**Tugas yang Dikerjakan:**
**a)** Menurut teks tentang mudik, kata "mudik" berasal dari kata apa?
**b)** Salin kata demi kata bagian dari teks tentang mudik yang dibuka dengan kata-kata "Jika kita telusuri" dan ditutup dengan "Indonesia dan Bangladesh.".
**c)** Teruskan teks tentang mudik, mulai sesudah kalimat terakhir yang ditampilkan.

**Penggalan Teks:**
☆ ☆ ☆ ☆
MUDIK UNTUK MENDIDIK

Oleh: Mukharom*

Menurut Kamus Besar Bahasa Indonesia (KBBI) mudik memiliki arti yaitu, pulang ke kampung halaman. Misalnya seminggu menjelang lebaran sudah banyak orang yang mudik. Sementara pulang kampung memiliki arti kembali ke kempung halaman atau mudik.

Memasuki akhir bulan Ramadhan saat ini, Pemerintah telah mengeluarkan kebijakan diperbolehkan untuk mudik. Mudik sebagai tradisi masyarakat Indonesia menjelang Idul Fitri dan biasa dilakukan oleh masyarakat kita yang berada di perantauan.

Jika kita telusuri makna lebih mendalam tentang mudik, maka kita akan lebih dekat, tidak hanya dekat dengan keluarga dan kerabat, namun jauh dari itu semua, yang lebih utama adalah dekat dengan Allah Swt.

Mudik adalah kegiatan perantau atau pekerja migran untuk kembali ke kampung halaman. Mudik di Indonesia identik dengan tradisi tahunan yang terjadi menjelang Hari Raya besar keagamaan misalnya menjelang lebaran. Tujuannya untuk bersilaturrahmi dengan sanak saudara dan terutama sowan kepada orang tua. Mudik merupakan sebuah tradisi negara berkembang yang mayoritas penduduknya muslim, seperti Indonesia dan Bangladesh.

Tahukah kita sejarah awal kata “Mudik” di Indonesia itu sendiri ?. Sangat penting untuk kita ketahui dan mendapat penjelasan. Kata mudik berasal dari kata “Udik” yang artinya selatan atau hulu. Sejarahnya adalah pada waktu itu Jakarta memiliki wilayah bernama Meruya Udik, Meruya Ilir, Sukabumi Udik, Sukabumi Ilir dan lain sebagainya. Jakarta yang pada saat itu bernama Batavia, memiliki hasil bumi perkebunan seperti kebon jeruk, kebon kopi, kebon nanas, kemanggisan, duren kalibata dan lain sebagainya, kemudian para petani dan pedangang membawa hasil bumi melalui sungai, distulah muncul istilah “milir-mudik” yang artinya bolak balik.

Mudik menuju udik saat pulang dari kota kembali ke ladangnya dan dilakukan secara berulang kali. Istilah mudik kemudian familier  dan mengalami pergeseran makna sampai sekarang, dengan makna yang berbeda, yaitu kembali ke kampung halaman.
☆ ☆ ☆ ☆
**Data Tersimpan:**
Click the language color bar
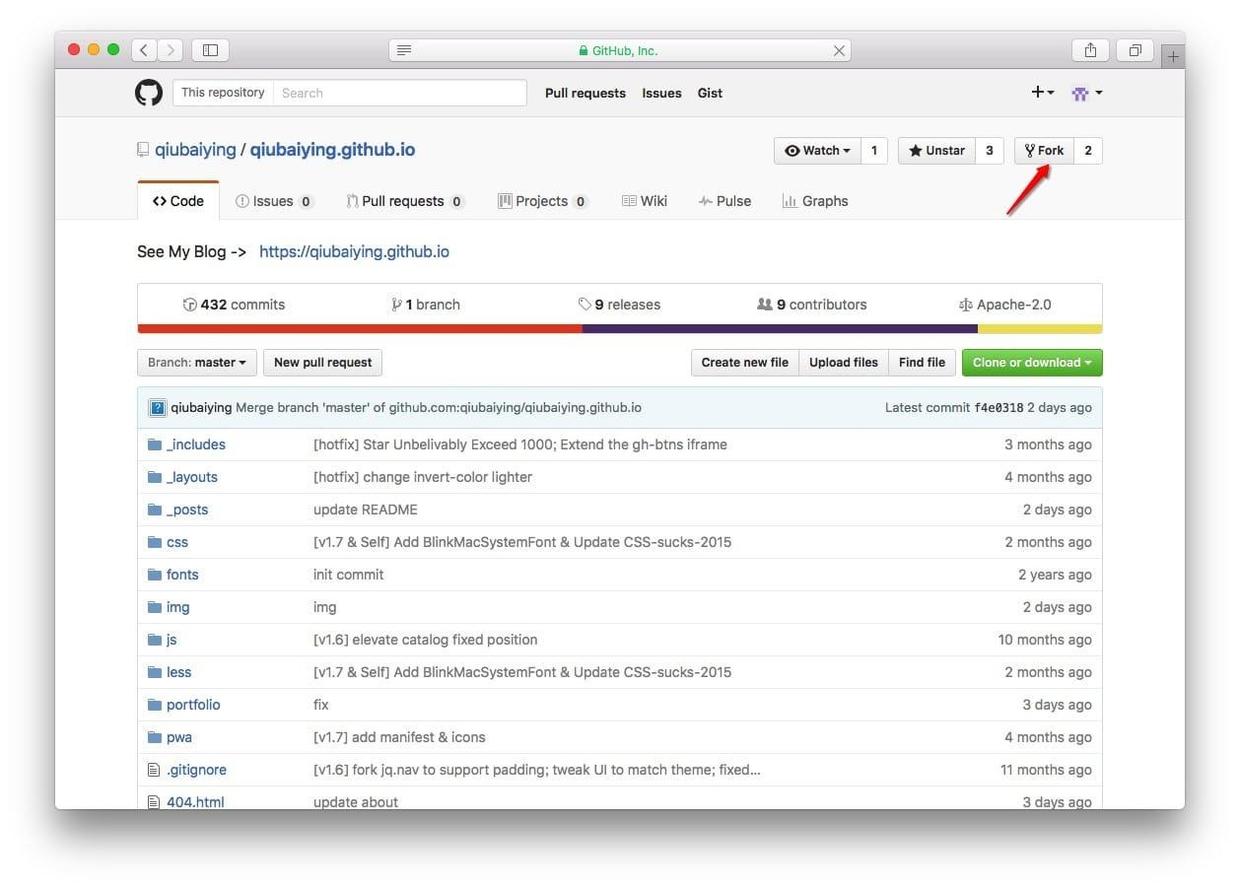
☆ ☆ ☆ ☆
**Keluaran yang Diharapkan:**
**a)** Dari kata "udik", yang artinya selatan atau hulu.

**b)**
Jika kita telusuri makna lebih mendalam tentang mudik, maka kita akan lebih dekat, tidak hanya dekat dengan keluarga dan kerabat, namun jauh dari itu semua, yang lebih utama adalah dekat dengan Allah Swt.

Mudik adalah kegiatan perantau atau pekerja migran untuk kembali ke kampung halaman. Mudik di Indonesia identik dengan tradisi tahunan yang terjadi menjelang Hari Raya besar keagamaan misalnya menjelang lebaran. Tujuannya untuk bersilaturrahmi dengan sanak saudara dan terutama sowan kepada orang tua. Mudik merupakan sebuah tradisi negara berkembang yang mayoritas penduduknya muslim, seperti Indonesia dan Bangladesh.

**c)**
Tradisi mudik jika dipelajari lebih serius, maka memiliki kandungan makna yang sangat mendalam, tidak hanya arti mudik pada umumnya yaitu pulang ke kampung halaman, tapi dibalik semua itu ada makna yang sangat luar biasa. Mudik mengajarkan kita arti sebuah sejarah, dan jangan melupakannya, sejarah di mana dilahirkan, tumbuh dan berkembang sampai dewasa.

Fenomena sosial yang terjadi di Indonesia. Sebagai mahluk sosial individu maupun kelompok yang rindu kepada asal usulnya. Mudik pun memiliki sebuah nilai persatuan yang diwujudkan dalam bentuk silaturrahmi. Silaturahmi bukan merupakan tradisi akan tetapi merupakan bagian dari syariat, hal ini sesuai dengan ajaran Rasulullah Saw, bahwa silaturrahmi merupakan pertanda keimanan seorang hamba kepada Allah Swt dan hari akhir,

Rasulullah bersabda “ Barang siapa beriman kepada Allah dan hari akhir; hendaklah ia bersilaturrahmi ” (HR. Bukhari dari Abu Hurairah). Beliau juga menjanjikan bahwa di antara buah dari silaturrahmi adalah keluasan rizqi dan umur yang panjang, “ Barang siapa menginginkan diluaskan rizqinya serta diundur ajalnya; hendaklah ia bersilaturrahim” (HR. Bukhari dan Muslim dari Anas bin Malik).

Motivasi silaturrahmi inilah yang menjadi dasar yang senantiasa terjaga setiap menjelang lebaran tiba, walaupun disisi yang lain teknologi komunikasi yang semakin canggih memudahkan kita untuk berkomunikasi, akan tetapi secara fisik tidak dapat dilakukan, maka silaturrahmi adalah solusinya yang dianjurkan agama dengan berkunjung secara langsung, bertatap muka, saling memberikan nasihat dan lain sebagainya. Dengan demikian persaudaraan dapat terjalin dengan baik, persatuan pun dapat terwujud.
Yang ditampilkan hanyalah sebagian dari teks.